The claims have sparked a furious debate. While their veracity is still being debated and they are hotly denied by the two tech giants (with these denials backed up by the US government), the claims, along with the recent Spectre and Meltdown flaws, will require the industry to rethink how it manufactures its electronics securely.
‘That’s always been the key to security; nothing is ever completely secure, only increasing degrees of difficulty to gain access’
– DONNACHA O’RIORDAN
At the MCCI 2018 Forum in Cork tomorrow (11 October), researchers and industry leaders will debate the research requirements for creating chips that are “secure by construction”.
Philip Harris of the United Technologies Research Centre will address attendees on the complexities of cybersecurity in the future, while MCCI’s Emanuel Popovici, who has worked on hardware accelerators for e-commerce cryptography, will discuss embedded system design for secure communications.

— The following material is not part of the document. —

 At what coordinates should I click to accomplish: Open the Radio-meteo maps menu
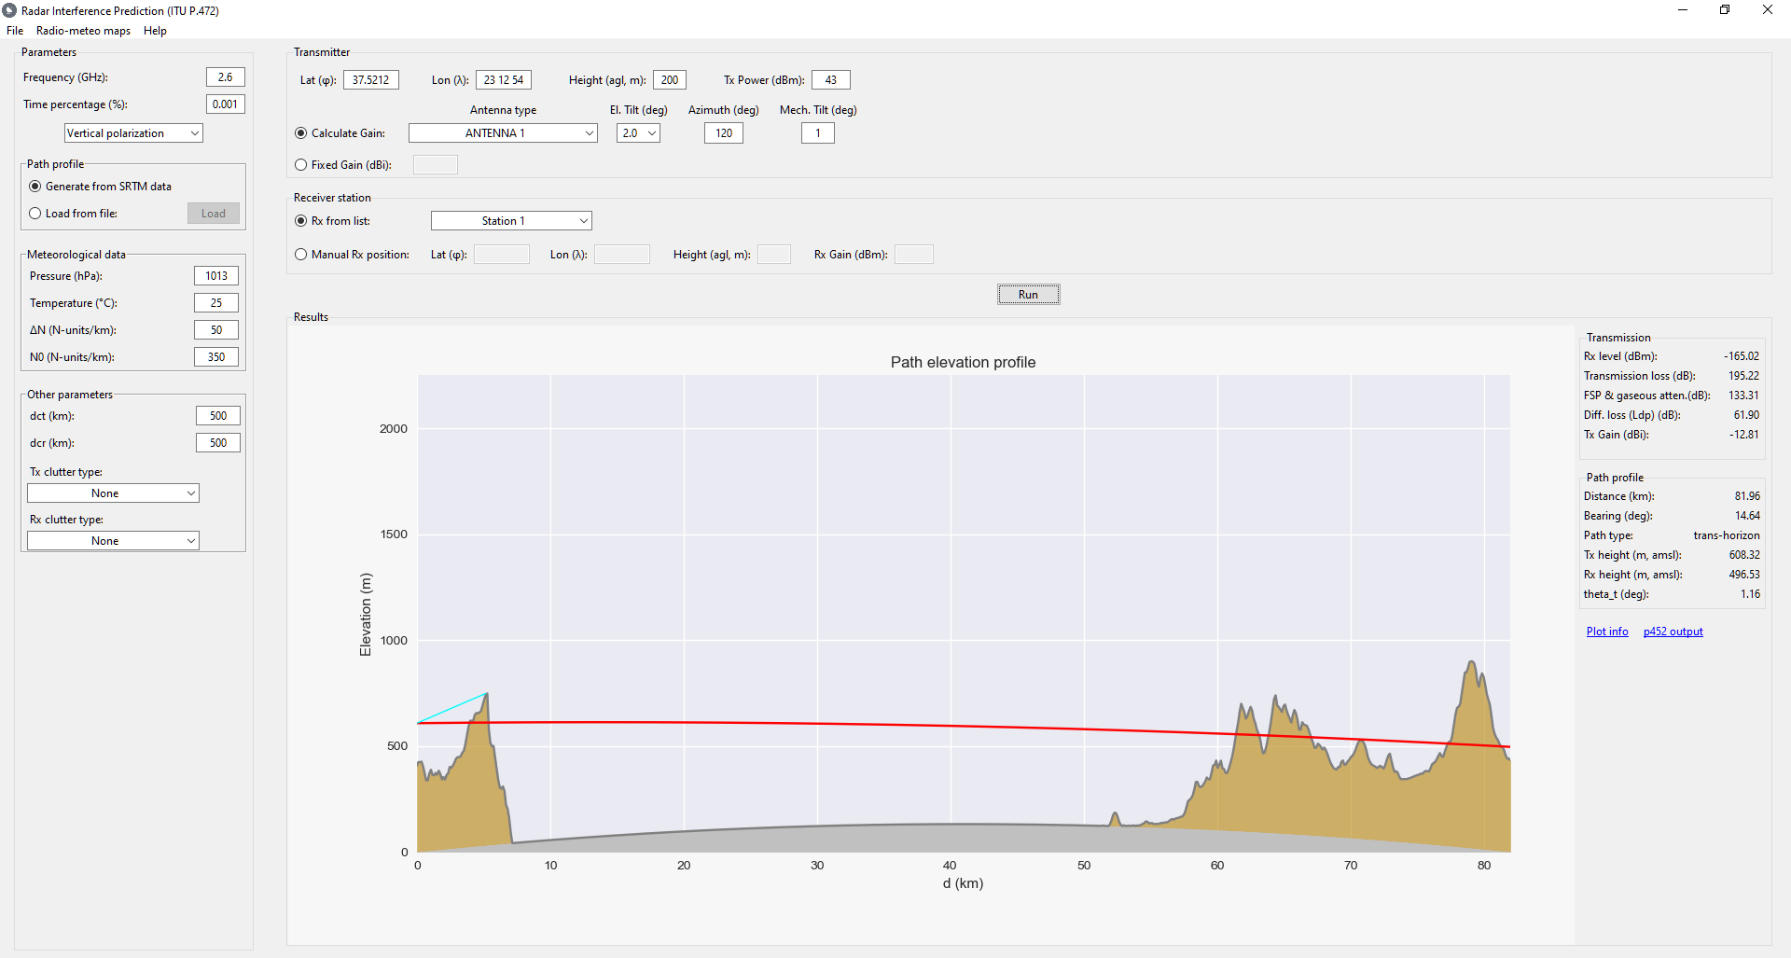pos(83,31)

The secure future of chip manufacturing
“In terms of secure by construction, what we mean is, designing circuits at the most fundamental level, with a security mindset,” explained MCCI’s executive director, Donnacha O’Riordan.
“Design of circuits and semiconductors to thwart side-channel attacks, for example, or, rather than using a binary search algorithm, using a random number search; obscuring the electrical characteristics which can be gleaned from reverse-engineering a chip today.”

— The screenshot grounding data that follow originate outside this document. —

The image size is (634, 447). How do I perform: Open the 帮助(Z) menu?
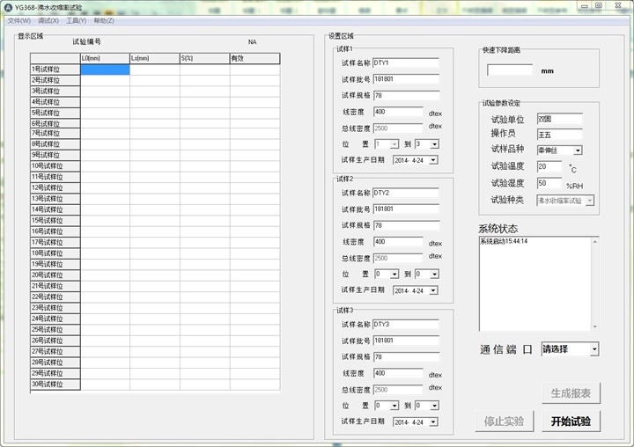pos(104,20)
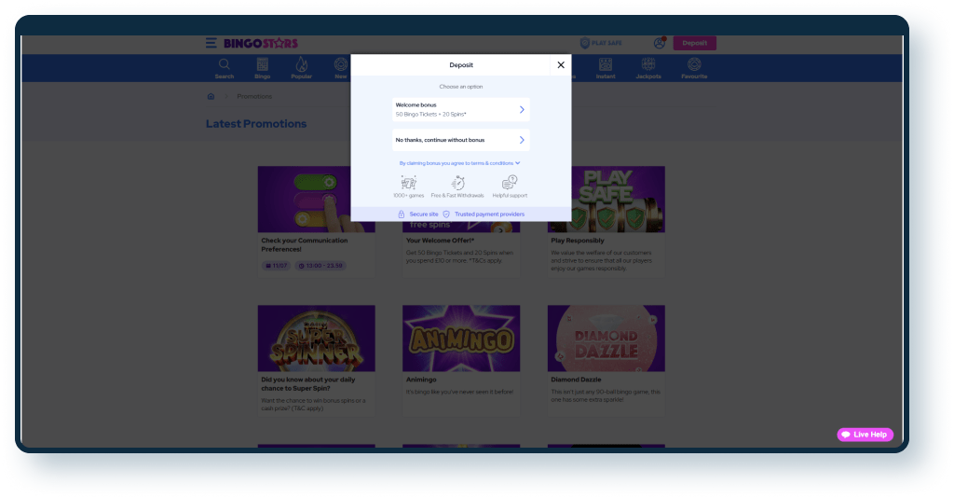Go to the home breadcrumb icon
Image resolution: width=954 pixels, height=498 pixels.
click(x=211, y=96)
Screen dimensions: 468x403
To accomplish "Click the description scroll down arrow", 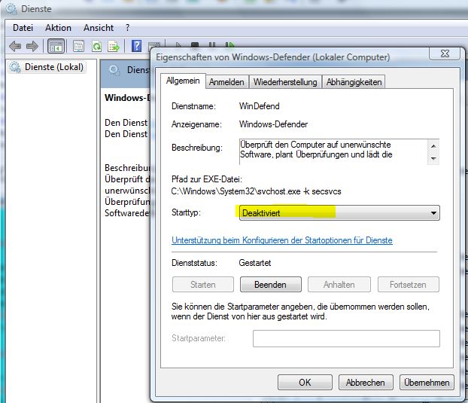I will pyautogui.click(x=433, y=158).
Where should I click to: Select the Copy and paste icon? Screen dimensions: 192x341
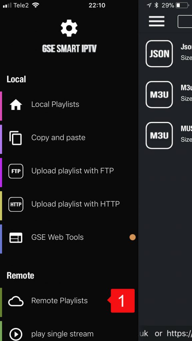(15, 138)
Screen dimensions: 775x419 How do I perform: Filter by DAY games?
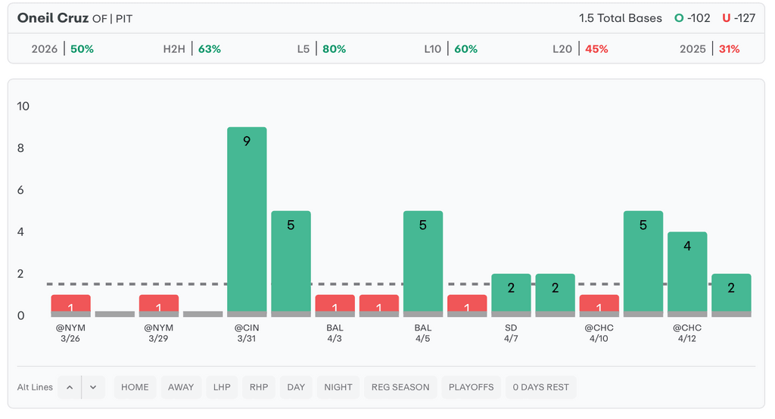coord(296,387)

Last week, we reported on the explosive report published by Bloomberg Businessweek on 4 October. The report claimed that a pencil tip-sized spy chip, which was assembled by a company called Super Micro Computer (known as Supermicro), would allow spies to secretly modify data centre servers and provide the Chinese government with a backdoor into some of the world’s largest technology firms.
Asked if it is possible for hackers to infiltrate chips in the way claimed in the Bloomberg Businessweek report, O’Riordan said it is technically possible if hackers were motivated to do so.
“That’s always been the key to security; nothing is ever completely secure, only increasing degrees of difficulty to gain access. China is playing catch up with the west in terms of semiconductor innovation, and it is investing vast amounts of money to build an indigenous semiconductor industry. China also manufactures a majority of the world’s electronics. So, you have both motivation and capability.”